Injury and loss: Hawks adjust to change

Recently the Hawks lost their starting pitcher due to an ACL injury and were forced to recruit new coaches mid-season.

New head coach Kyle Packard, a sophomore studying business management, said the team is going to do whatever it takes to keep winning.

He said when trying to replace Ashlyn Davis, their starting pitcher and a freshman studying psychology, he asked girls who have some pitching experience to join the team and is now working with them to get them ready for the game.

“It’s hard that we lost our pitcher,” Packard said.

Davis said they lean more on each other for support during these situations.

For the majority of practice since Davis’ injury, the coaches have worked with three girls who could be pitching in the games.

Sierra Shepherd, a freshmen studying exercise physiology, is one of the girls that will be pitching.

She said the biggest challenge is learning how to pitch because the technique can be difficult to master.

“If you are a pitcher, it is something that you are seven days out of every week,” said Amanda Scarborough, an All-American softball pitcher, ESPN analyst and pitching coach, in her article “Dear Pitcher, You Are Not Alone.” “You work harder than anyone else on the team, you have more pressure on your shoulders than anyone else on the team, and you get celebrated more than anyone else on the team.”

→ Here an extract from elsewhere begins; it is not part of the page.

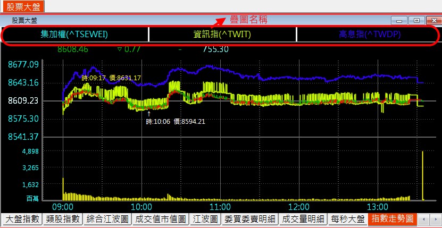Open the 成交值市值圖 tab
Screen dimensions: 442x228
160,219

Another pitcher, Makayla Mathias, a sophomore studying elementary education, said she has always wanted to be a pitcher but never could get herself to do it because of the pressure.

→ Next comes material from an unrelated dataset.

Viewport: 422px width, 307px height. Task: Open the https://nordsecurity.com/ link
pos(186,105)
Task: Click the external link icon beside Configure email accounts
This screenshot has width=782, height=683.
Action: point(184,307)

She said she would practice in her backyard even when she played third base in high school.

“One semester, my rec softball team didn’t have a pitcher, and it was a lot of fun pitching for them,” Mathias said.

She said it was useful because now she is pitching; however, recreation is slow pitch compared to fast pitch in competitive.

“I’m going to try to do my best to help my team win,” Mathias said. “I want my team to win.”

Packard and his assistant coach said they are confident with their game plan for the Hawks. They are going to show up and play hard. They have seen improvement every practice.

“I just want to help my girls out by teaching them the fundamentals and practicing game like situations so when it comes to the games they know what to do without me calling everything,” Packard said.

He said that he wants them to be independent players and actually learn the game and that giving his players encouragement and motivation is important to him.

Packard said his coaching style is aggressive.

“I want them to steal bases, go after every ball and make plays,” Packard said.

He said that the team is going to train hard. They need to condition as much as possible, so during games when the other team is tired, they will be ready to secure victory.

Packard has played baseball for 15 years and was offered a full-ride scholarship to Washington State.

He said he got injured and chose to go on a mission and when he returned he decided to come to BYU-Idaho.